Other leftists have also accused Avakian of building a cult of personality around himself that is detrimental to the movement.
“There has been a devastating contrast between Avakian’s talk of critical scientific thinking and the crudely un-critical thinking that surrounds this party’s escalating cult of personality,” Mike Ely of the communist Kasama Project and long-time supporter of the RCP wrote in 2007.
Avakian is thought to have lived overseas for some time, if he’s still living at all. “Who knows if he’s alive, frankly,” Gitlin said.
But his followers have still managed to earn attention. In 1984, Greg “Joey” Johnson, a member of the RCP’s youth organization, burned an American flag outside the Republican National Convention in Dallas. He was convicted for the act, which the state said was prohibited by a Texas law.

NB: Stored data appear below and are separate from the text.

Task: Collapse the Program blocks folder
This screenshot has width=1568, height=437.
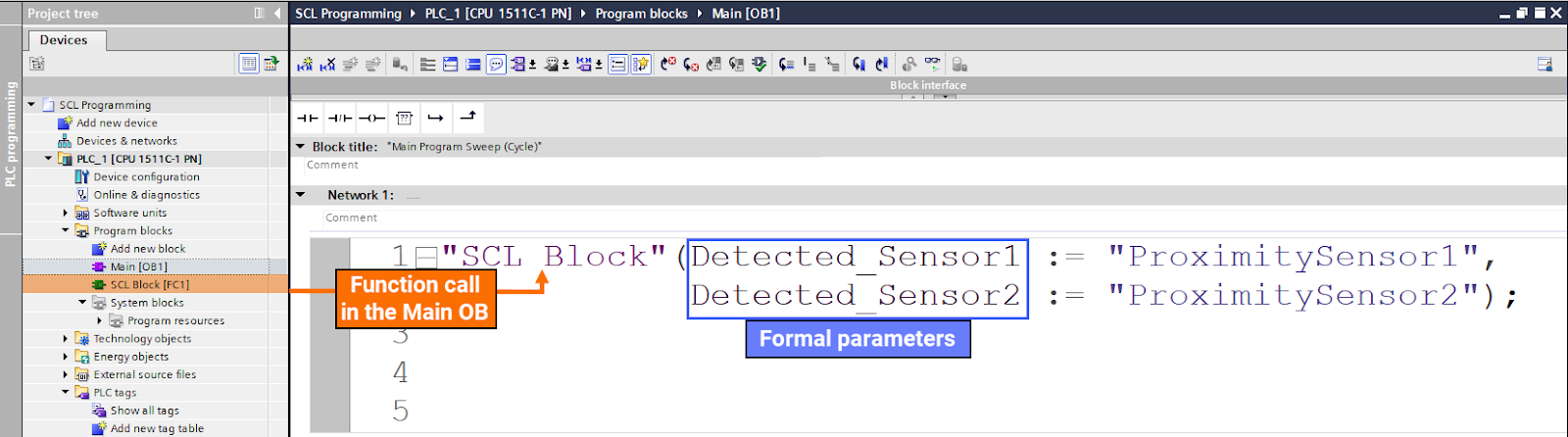Action: click(66, 231)
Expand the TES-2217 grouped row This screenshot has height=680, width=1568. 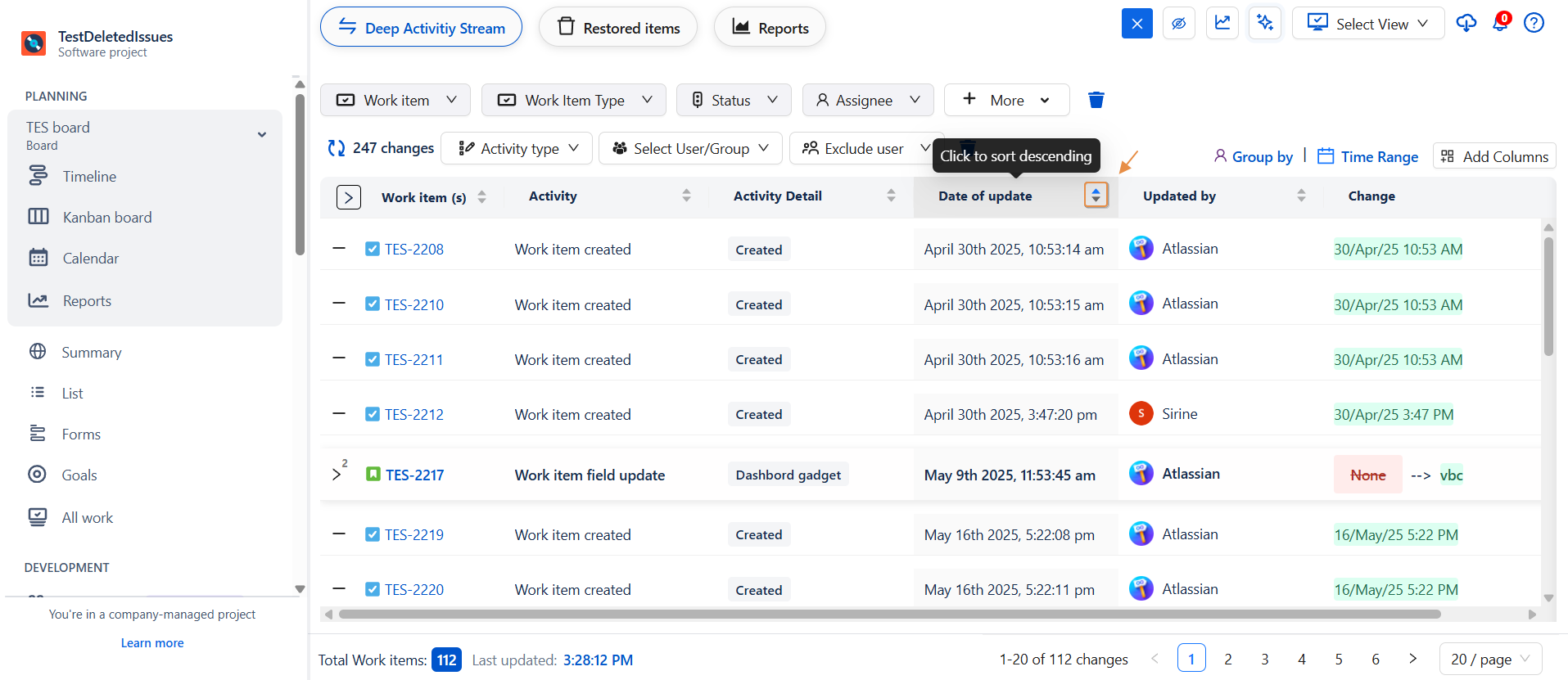(x=337, y=475)
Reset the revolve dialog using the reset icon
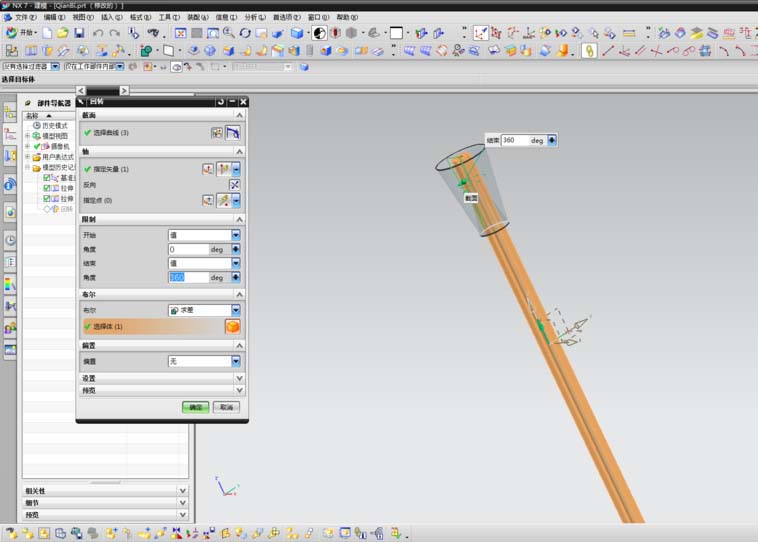Screen dimensions: 758x542 pyautogui.click(x=221, y=102)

The case, Texas v. Johnson, eventually made its way to the Supreme Court. The Court held in a tight 5-4 decision that Johnson’s flag burning was protected under the First Amendment. “If there is a bedrock principle underlying the First Amendment, it is that the Government may not prohibit the expression of an idea simply because society finds the idea itself offensive or disagreeable,” the Court said.

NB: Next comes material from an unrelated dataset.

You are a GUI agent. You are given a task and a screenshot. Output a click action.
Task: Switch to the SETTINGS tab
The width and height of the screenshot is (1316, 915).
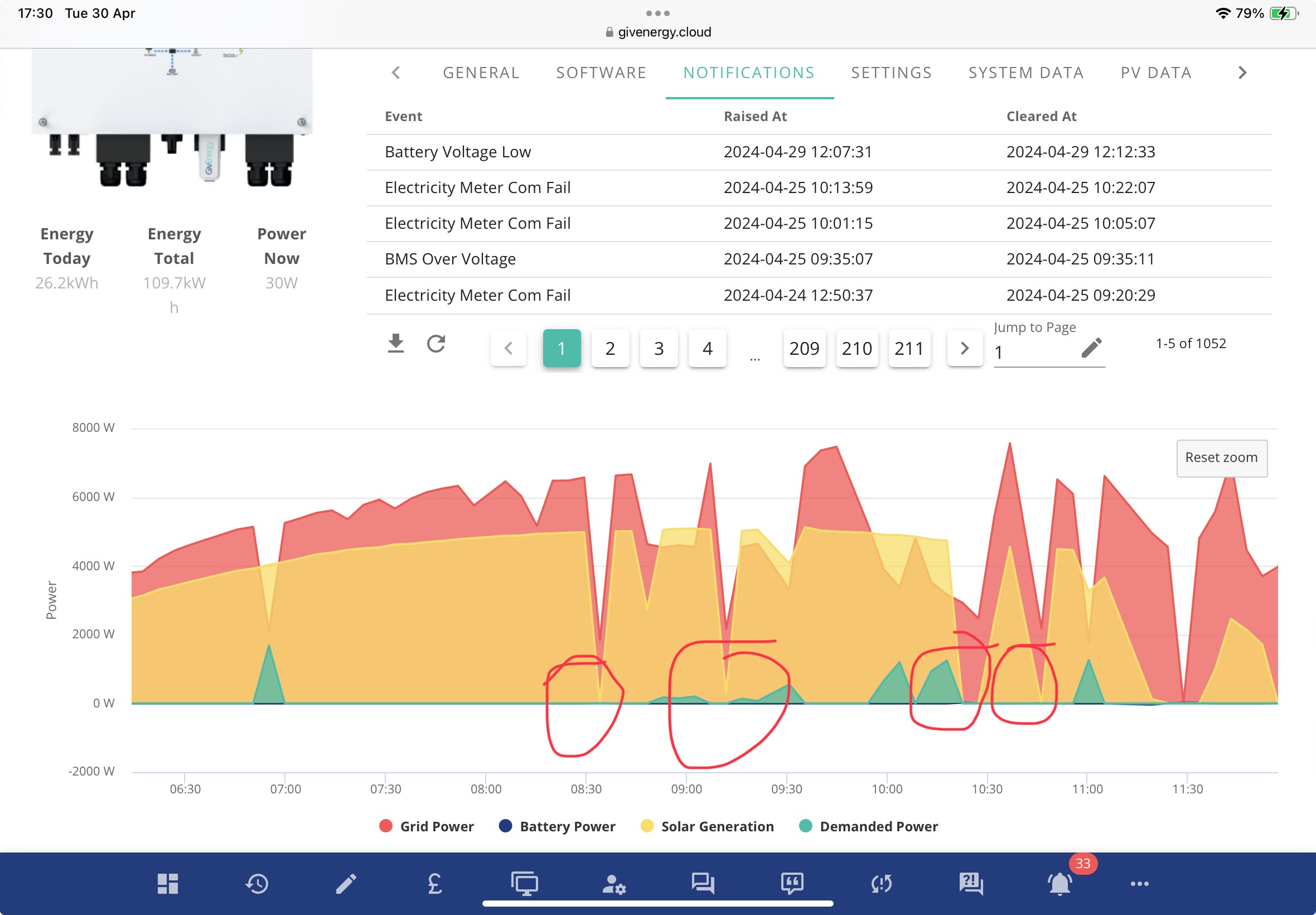(x=891, y=73)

Now a Greg “Joey” Johnson, 58 and hailing from Oakland, has been quoted on the scene in Ferguson by the Wall Street Journal this week.
It’s all helped put the RCP back at the center of a national controversy in Ferguson. Missouri Highway Patrol Capt. Ron Johnson pointed to “criminal elements … not from this area.” St. Louis alderman Antonio French, who has been on the scene since the beginning, tweeted that outsiders had been “trying to incite a riot” on Monday with an apparent picture of a RCP member.
That’s what they do, Gitlin said. RCP members show up at the site of social outrage, trying to spread their message and recruit followers. That is almost the entirety of their operation, so far as he knows.
“They have an MO, which is of parasitism. They glom onto a cause, and then they roll with it,” he said. “They read the papers, and they made a bee-line for Ferguson is what I would guess. They’re always looking for signs of the coming revolution.”